Transparent objects are ubiquitous in daily life, making their perception and robotics manipulation important. However, they present a major challenge due to their distinct refractive and reflective properties when it comes to accurately estimating the 6D pose. To solve this, we present ReFlow6D, a novel method for transparent object 6D pose estimation that harnesses the refractive-intermediate representation. Unlike conventional approaches, our method leverages a feature space impervious to changes in RGB image space and independent of depth information. Drawing inspiration from image matting, we model the deformation of the light path through transparent objects, yielding a unique object-specific intermediate representation guided by light refraction that is independent of the environment in which objects are observed. By integrating these intermediate features into the pose estimation network, we show that ReFlow6D achieves precise 6D pose estimation of transparent objects, using only RGB images as input. Our method further introduces a novel transparent object compositing loss, fostering the generation of superior refractive-intermediate features. Empirical evaluations show that our approach significantly outperforms state-of-the-art methods on TOD and Trans32K-6D datasets. Robot grasping experiments further demonstrate that ReFlow6D's pose estimation accuracy effectively translates to real-world robotics task. The source code is available at: https://github.com/StoicGilgamesh/ReFlow6D and https://github.com/StoicGilgamesh/matting_rendering.
Paper Structure (14 sections, 8 equations, 5 figures, 4 tables)

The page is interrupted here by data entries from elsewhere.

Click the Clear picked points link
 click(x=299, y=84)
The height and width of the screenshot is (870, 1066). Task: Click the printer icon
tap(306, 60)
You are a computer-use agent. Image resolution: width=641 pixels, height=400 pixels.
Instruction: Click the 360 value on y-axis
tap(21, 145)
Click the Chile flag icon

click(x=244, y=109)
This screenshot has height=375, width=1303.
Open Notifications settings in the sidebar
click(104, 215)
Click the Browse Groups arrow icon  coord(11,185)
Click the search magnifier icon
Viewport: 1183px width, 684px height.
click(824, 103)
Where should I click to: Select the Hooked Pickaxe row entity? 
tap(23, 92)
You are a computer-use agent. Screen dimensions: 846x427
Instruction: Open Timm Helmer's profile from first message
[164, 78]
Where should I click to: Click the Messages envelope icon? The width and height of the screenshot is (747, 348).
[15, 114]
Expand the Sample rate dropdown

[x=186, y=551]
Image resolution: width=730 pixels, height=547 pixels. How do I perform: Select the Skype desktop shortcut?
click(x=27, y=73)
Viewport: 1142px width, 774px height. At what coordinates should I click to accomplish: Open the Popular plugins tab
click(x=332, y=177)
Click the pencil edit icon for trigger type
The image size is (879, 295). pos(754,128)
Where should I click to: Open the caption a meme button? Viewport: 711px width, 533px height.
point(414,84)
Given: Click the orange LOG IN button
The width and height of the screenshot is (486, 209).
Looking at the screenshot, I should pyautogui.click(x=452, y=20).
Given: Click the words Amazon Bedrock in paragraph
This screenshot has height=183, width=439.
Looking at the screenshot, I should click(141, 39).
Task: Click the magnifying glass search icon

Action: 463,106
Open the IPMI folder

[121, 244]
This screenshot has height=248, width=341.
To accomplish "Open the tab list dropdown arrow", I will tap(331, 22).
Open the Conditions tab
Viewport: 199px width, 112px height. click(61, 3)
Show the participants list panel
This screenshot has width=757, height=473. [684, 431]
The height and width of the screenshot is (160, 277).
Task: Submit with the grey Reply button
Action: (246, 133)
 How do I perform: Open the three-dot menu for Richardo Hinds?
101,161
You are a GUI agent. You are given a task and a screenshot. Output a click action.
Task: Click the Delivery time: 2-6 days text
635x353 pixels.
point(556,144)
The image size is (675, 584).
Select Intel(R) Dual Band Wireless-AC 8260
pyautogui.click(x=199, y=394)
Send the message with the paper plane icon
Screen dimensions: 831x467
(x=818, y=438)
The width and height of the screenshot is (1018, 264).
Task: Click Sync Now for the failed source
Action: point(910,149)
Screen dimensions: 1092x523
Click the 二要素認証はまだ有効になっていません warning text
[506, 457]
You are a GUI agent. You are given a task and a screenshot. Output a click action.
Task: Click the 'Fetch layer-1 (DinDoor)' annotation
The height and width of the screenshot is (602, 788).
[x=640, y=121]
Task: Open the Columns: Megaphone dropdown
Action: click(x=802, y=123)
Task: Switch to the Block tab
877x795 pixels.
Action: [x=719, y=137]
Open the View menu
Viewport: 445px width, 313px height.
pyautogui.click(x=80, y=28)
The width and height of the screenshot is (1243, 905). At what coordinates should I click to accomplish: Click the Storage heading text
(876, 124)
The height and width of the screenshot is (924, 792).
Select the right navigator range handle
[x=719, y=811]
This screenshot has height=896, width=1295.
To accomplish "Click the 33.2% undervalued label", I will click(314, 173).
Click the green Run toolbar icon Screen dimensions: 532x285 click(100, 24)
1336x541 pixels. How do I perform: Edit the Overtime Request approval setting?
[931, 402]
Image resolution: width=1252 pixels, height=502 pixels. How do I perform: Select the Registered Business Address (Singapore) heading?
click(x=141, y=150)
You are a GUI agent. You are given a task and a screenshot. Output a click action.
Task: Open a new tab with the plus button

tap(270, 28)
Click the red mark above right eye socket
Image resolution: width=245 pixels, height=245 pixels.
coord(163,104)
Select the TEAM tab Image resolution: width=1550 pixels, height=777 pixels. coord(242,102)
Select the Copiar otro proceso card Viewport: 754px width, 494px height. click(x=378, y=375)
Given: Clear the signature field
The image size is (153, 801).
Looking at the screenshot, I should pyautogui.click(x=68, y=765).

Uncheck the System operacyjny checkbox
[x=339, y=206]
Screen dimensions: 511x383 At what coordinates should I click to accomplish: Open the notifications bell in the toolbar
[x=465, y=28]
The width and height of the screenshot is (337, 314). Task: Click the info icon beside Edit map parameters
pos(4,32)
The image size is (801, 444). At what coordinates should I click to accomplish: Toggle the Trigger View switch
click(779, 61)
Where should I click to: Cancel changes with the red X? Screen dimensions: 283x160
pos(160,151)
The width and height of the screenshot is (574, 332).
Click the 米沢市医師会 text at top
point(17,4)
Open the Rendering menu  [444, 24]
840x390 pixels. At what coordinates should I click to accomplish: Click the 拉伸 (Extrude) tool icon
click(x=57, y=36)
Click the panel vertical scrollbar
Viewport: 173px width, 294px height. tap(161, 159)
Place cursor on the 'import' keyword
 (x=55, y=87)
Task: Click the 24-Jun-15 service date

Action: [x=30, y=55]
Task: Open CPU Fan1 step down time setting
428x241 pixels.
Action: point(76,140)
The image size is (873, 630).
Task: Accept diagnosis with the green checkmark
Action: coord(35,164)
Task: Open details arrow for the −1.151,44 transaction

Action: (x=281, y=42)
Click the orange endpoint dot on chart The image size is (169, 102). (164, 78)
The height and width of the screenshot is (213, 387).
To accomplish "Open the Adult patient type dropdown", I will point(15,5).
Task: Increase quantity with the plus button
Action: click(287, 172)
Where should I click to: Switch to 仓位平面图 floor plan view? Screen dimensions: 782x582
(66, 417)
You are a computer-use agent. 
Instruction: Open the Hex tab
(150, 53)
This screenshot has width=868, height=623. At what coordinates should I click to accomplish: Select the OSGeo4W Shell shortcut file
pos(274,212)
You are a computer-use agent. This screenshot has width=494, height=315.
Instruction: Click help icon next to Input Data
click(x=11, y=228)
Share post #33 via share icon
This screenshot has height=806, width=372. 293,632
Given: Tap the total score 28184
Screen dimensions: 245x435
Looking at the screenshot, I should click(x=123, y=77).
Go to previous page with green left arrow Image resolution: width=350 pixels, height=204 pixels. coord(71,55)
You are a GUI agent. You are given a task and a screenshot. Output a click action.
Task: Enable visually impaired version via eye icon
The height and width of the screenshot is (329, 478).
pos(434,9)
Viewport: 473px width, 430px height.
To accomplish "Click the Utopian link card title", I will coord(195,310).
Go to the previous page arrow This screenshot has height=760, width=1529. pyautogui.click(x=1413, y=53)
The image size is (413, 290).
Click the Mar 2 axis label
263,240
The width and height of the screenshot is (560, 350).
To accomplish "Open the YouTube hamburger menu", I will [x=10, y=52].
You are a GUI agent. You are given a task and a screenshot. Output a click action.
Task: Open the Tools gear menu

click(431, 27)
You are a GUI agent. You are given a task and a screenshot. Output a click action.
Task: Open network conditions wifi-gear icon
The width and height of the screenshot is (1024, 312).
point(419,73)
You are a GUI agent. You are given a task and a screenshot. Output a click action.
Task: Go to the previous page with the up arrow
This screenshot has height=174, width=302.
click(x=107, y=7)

This paper contains 14 sections, 8 equations, 5 figures, 4 tables.

Figures (5)

  • Figure 1: Intermediate representation for pose estimation: The figure shows the effectiveness of the refractive-intermediate representation vs Geometric and edge intermediate layers applied to 6D pose estimation. The green 3D Bbox shows groundtruth, while the blue shows the estimation.
  • Figure 2: Framework of ReFlow6D: (a) Given an RGB image $I$ we use off-the-shelf object detector for detecting transparent objects. (b) The RFA feature regression network takes then zoomed-in RoI as input and predicts several refractive-intermediate representation. (c) These intermediate features are then concatenated and provided as input to the Patch-PnP. (d) The Patch-PnP directly regresses the 6D object pose of the transparent object.
  • Figure 3: Transparent object Compositing: Examples of transparent object compositing from the TOD and Trans32K-6D datasets on random COCO backgrounds. Used for additional supervision loss for refining the estimated RFA.
  • Figure 4: Qualitative Results of ReFlow6D: (a) Qualitative results on the TOD dataset. (b) Qualitative results on the Trans32K-6D dataset. Estimates are shown in cropped images for visibility. No estimates are shown for the TGF-Net method as the authors did not publish their code.
  • Figure 5: Grasping qualitative results: On the left we show (a) Examples of all three different scenarios. (b) Grasping example of the object "Canister" for all 3 scenarios. (c) Grasping example of the object "SmallBottle" for all 3 scenarios. (d) Grasping of the object "LargeBottle" for all 3 scenarios. On the right we show four cases of illumination (a) Light sifting through the semi-permeable blind covering the only window of the room. (b) Artificial ambient light. (c) Natural light. While the fourth case of illumination i.e, superposition of artificial ambient and natural light is shown on the left side of images with the grasping senarios.